Document excerpt:

Innovative ‘robot’ earns trio an award of excellence

May 31st, 2012

Engineers at The University of Nottingham and a colleague at Rolls-Royce have been awarded an award of excellence for a revolutionary ‘robot’.

Professor Dragos Axinte and Dr John Allen at the Rolls-Royce University Technology Centre (UTC) in Manufacturing Technology and Ralph Anderson at Rolls-Royce have been awarded a Rolls-Royce Submarines Excellence Through Innovation Award for their unique miniature machine tool, a Free-leg Hexapod, or FreeHex.

Their portable version of a flexible machining system promises to cut costs and improve efficiency. The miniature six-axis parallel kinematic platform can apply complex computerised milling processes to a range of in-situ maintenance jobs. It demonstrates how Nottingham UTC researchers in collaboration with European partners, such as Tekniker in Spain, tackle ‘real-world’ engineering challenges, delivering solutions through the University’s Rolls-Royce UTCs.

The idea for the FreeHex came after Rolls-Royce’s submarine business, which required in-situ repairs in confined spaces, asked for a smaller and more flexible version of its machinery, but with the same functionality.

“Many traditional machine tools are still ‘serial manipulators’ like robot arms; a chain of rigid links in a series. These serial kinematic machines (SKMs) stack independent stages to provide multi-axis movement; but this can lead to compound errors,” says UTC Director Prof Axinte. “Alternative parallel kinematic mechanisms driven by actuators, often telescopic ‘jacks’ and ball-screw drives linked in pairs, are flexible but also more complex.

“Our development of a Free-leg Hexapod, a unique parallel kinematic configuration without base platform so that the lower joints (feet) can be attached to the surfaces of various geometries, takes this kind of robotised in-situ processing machine a reality. This initial development will be continued as a FP7 EU-funded project, MiRoR, for which our key partner, Tekniker, will support the manufacture of the Walking FreeHex.”

The design has now been patented and Rolls-Royce is looking at using it in other areas, such as aerospace.

“Previous attempts to produce machines for in-situ maintenance resulted in bespoke machines designed for just one purpose,” says Prof Axinte. “Our machine has enough flexibility to tackle many tasks. The technology has great potential, and we’ve had strong interest from many businesses, including Formula One teams.”

Mr Anderson added: “The technology offers us a genuine alternative to our traditional bespoke machine designs.”

The machine weighs less than 5kg. Rather than wait for a workshop to make and deliver a part, the device brings workshop functionality on site and approaches repair tasks intelligently. Its computer numerical control ensures highly accurate and repeatable machining which can operate remotely in dangerous environments.

Combined with remote monitoring of equipment and analysis of data for predictive maintenance, this adds a new element to industry efforts to boost efficiency, reduce plant downtime and minimise costs.

Requirement: Copy the FreeHex article word for word, from "The idea for" up to and including "also more complex.".

Data:
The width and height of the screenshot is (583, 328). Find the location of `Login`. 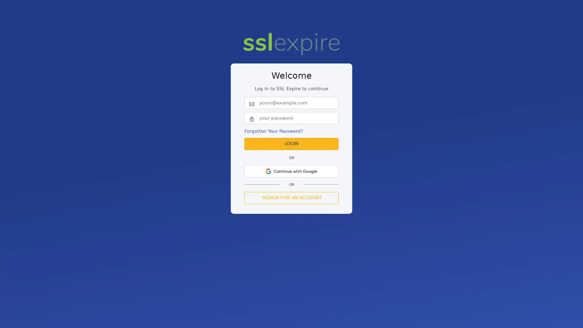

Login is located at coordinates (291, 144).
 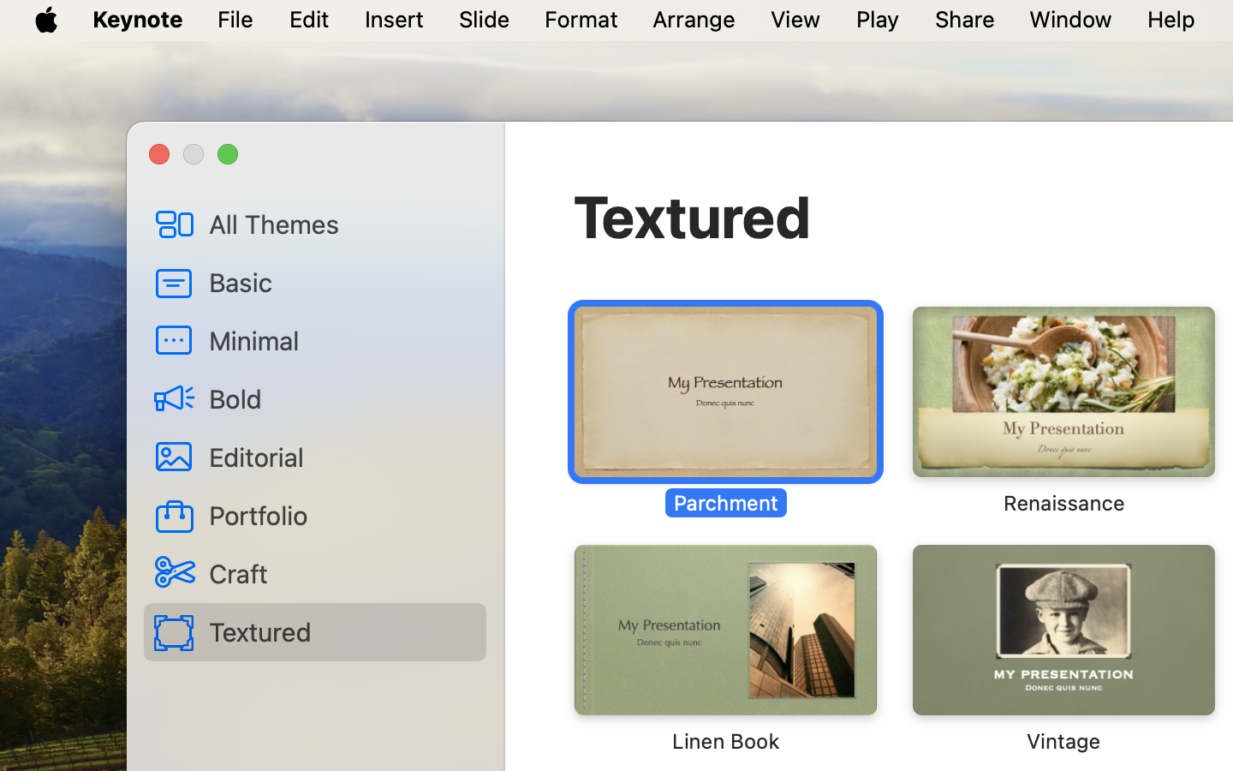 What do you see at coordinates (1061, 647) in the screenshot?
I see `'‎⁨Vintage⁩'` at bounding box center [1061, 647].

Solution for this exercise:
The idea for the FreeHex came after Rolls-Royce’s submarine business, which required in-situ repairs in confined spaces, asked for a smaller and more flexible version of its machinery, but with the same functionality.

“Many traditional machine tools are still ‘serial manipulators’ like robot arms; a chain of rigid links in a series. These serial kinematic machines (SKMs) stack independent stages to provide multi-axis movement; but this can lead to compound errors,” says UTC Director Prof Axinte. “Alternative parallel kinematic mechanisms driven by actuators, often telescopic ‘jacks’ and ball-screw drives linked in pairs, are flexible but also more complex.